### Work to complete
Every line of the records that holds the word "agent" should be copied out.
#####
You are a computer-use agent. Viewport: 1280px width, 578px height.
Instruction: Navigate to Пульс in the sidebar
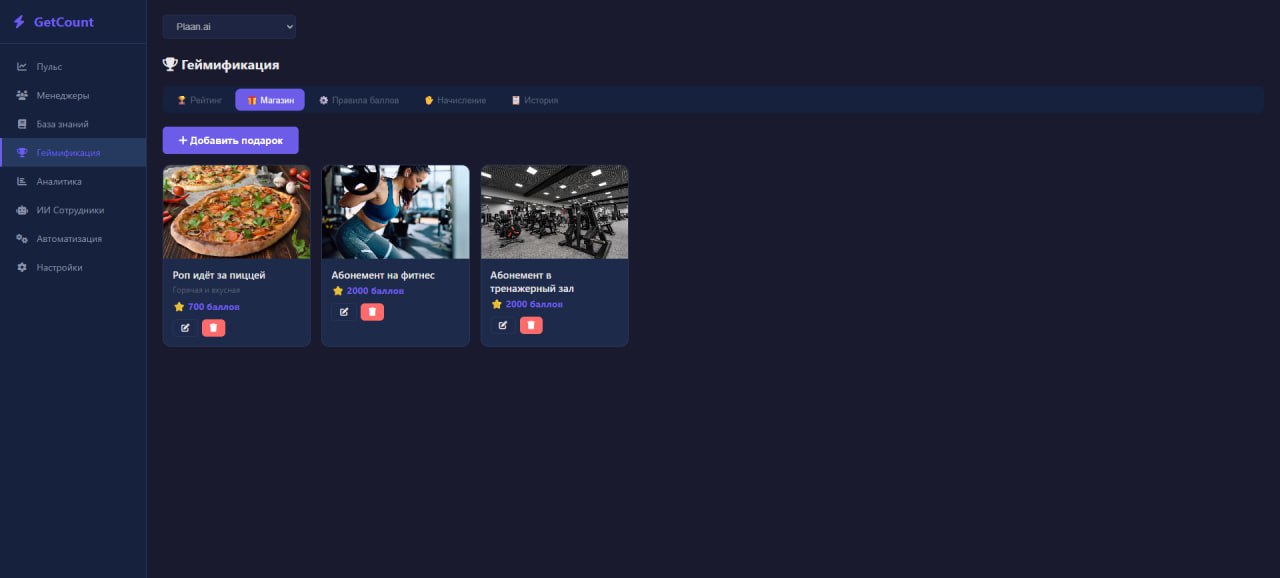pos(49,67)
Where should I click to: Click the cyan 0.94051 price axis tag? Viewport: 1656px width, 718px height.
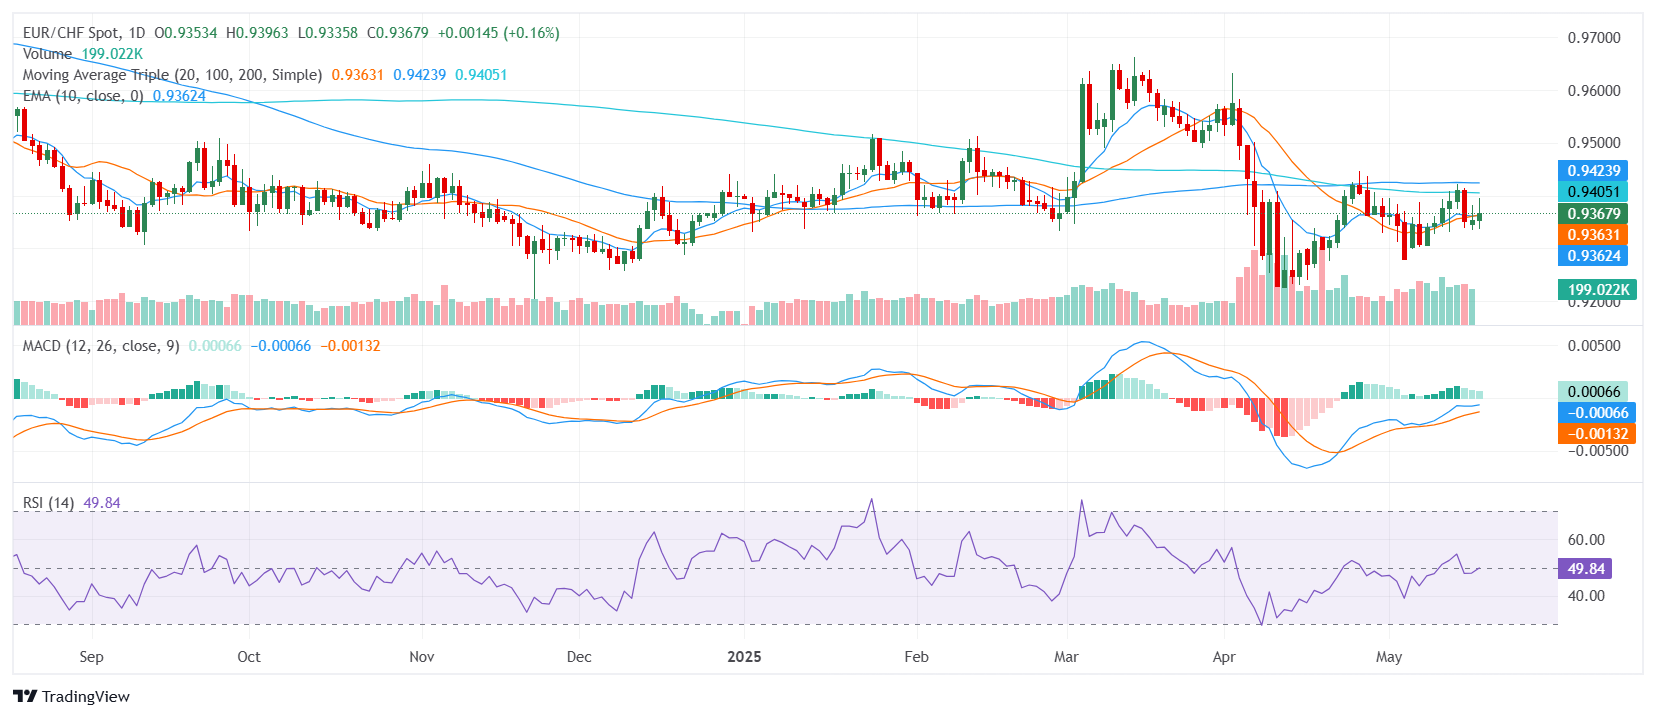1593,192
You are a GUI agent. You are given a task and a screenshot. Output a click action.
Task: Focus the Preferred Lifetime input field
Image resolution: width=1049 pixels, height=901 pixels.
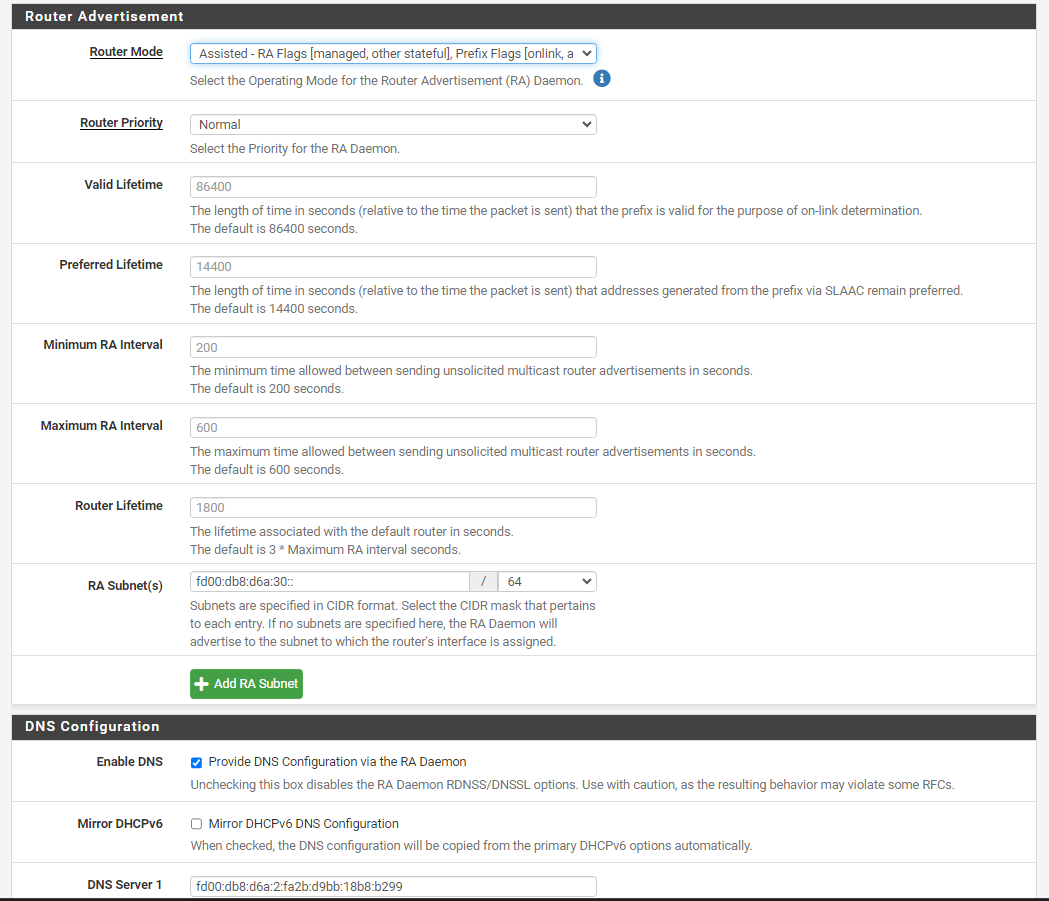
#####
### Task result
You are a computer-use agent. Viewport: 1280px width, 578px height.
You are a GUI agent. You are given a task and a screenshot. Output a click action.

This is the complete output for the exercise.